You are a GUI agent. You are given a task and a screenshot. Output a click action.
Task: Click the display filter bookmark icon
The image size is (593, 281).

▬▬▬

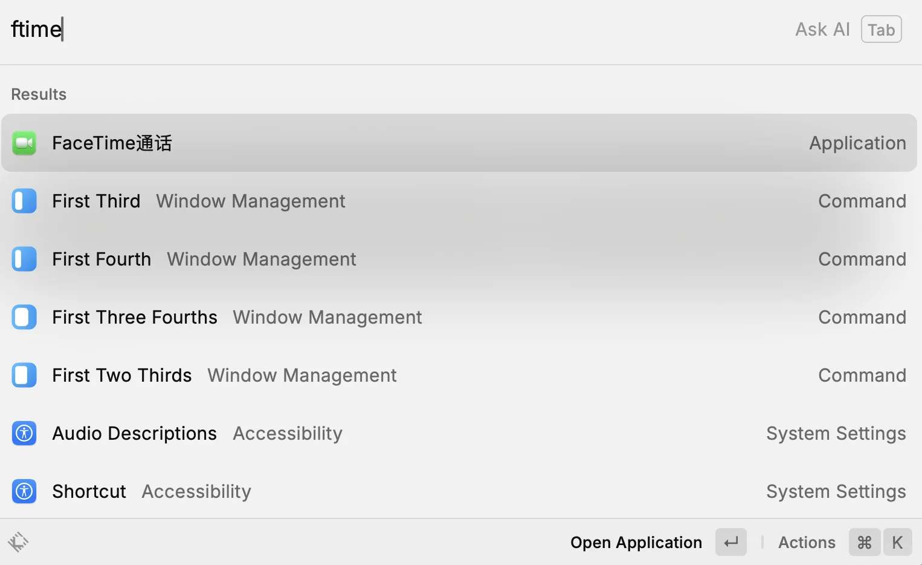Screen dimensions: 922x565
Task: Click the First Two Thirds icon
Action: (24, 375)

▬▬▬

Your assignment: Above are the records. Print exactly, and only, the lines from the line with "You are a GUI" to the line with "The image size is (593, 281).", both inclusive.

Solution to this task:
You are a GUI agent. You are given a task and a screenshot. Output a click action.
Task: Click the display filter bookmark icon
The image size is (593, 281).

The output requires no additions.